GOAL
From the listing below, pull out every line that contains the string "bubble".

INPUT

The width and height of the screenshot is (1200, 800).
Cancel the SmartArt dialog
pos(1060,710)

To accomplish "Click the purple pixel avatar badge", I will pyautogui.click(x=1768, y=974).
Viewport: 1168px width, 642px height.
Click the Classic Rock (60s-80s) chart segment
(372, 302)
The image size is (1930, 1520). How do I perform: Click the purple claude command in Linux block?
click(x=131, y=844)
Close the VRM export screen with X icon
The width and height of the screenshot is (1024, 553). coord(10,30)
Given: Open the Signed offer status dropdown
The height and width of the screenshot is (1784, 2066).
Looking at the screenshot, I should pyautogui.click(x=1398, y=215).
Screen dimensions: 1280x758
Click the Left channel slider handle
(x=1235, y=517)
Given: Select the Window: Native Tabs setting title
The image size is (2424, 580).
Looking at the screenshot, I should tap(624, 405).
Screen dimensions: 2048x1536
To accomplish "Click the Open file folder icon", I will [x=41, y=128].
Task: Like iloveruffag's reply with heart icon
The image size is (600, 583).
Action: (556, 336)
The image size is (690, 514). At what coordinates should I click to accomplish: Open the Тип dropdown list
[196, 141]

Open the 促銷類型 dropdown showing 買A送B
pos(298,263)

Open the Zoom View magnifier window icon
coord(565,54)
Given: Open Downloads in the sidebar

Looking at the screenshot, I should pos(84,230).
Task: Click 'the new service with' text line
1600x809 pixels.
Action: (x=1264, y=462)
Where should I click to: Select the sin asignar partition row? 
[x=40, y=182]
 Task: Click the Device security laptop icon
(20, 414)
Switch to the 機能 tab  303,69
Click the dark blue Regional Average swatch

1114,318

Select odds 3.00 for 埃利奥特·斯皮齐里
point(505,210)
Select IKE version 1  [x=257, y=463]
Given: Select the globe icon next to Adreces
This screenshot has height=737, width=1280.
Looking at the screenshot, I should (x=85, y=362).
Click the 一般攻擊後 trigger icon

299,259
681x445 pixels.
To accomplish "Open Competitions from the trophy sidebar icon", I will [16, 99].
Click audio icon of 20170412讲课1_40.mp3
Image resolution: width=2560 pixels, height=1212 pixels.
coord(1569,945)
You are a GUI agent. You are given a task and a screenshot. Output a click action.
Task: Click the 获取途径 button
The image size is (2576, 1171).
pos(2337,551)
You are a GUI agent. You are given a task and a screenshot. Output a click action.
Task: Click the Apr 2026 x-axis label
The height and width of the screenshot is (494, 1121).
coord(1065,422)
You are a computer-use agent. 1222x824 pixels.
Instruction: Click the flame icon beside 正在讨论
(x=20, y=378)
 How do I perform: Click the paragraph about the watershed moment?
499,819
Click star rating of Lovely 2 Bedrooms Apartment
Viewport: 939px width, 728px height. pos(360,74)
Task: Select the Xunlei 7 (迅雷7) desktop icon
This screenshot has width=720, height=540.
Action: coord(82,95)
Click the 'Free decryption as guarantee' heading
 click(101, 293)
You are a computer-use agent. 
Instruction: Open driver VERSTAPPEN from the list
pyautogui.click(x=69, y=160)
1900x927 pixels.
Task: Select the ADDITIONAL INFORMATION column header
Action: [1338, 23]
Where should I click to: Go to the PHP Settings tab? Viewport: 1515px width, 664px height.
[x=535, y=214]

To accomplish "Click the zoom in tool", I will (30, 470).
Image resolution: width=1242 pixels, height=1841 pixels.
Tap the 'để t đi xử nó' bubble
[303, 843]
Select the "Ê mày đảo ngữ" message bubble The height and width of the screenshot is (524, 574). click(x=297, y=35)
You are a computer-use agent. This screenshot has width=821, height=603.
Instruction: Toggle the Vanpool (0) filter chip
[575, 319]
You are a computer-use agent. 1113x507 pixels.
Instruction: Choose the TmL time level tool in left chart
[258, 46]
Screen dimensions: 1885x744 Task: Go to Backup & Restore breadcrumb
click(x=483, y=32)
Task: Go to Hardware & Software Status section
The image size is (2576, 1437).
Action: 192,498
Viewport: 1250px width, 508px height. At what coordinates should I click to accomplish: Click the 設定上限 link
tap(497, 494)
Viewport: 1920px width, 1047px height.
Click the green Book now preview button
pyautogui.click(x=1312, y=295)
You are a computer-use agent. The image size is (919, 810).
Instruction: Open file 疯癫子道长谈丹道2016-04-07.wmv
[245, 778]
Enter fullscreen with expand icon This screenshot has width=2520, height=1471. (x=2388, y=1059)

TASK ANSWER
Tap the 'để t đi xử nó' bubble
Select the "Ê mày đảo ngữ" message bubble The height and width of the screenshot is (524, 574). click(x=297, y=35)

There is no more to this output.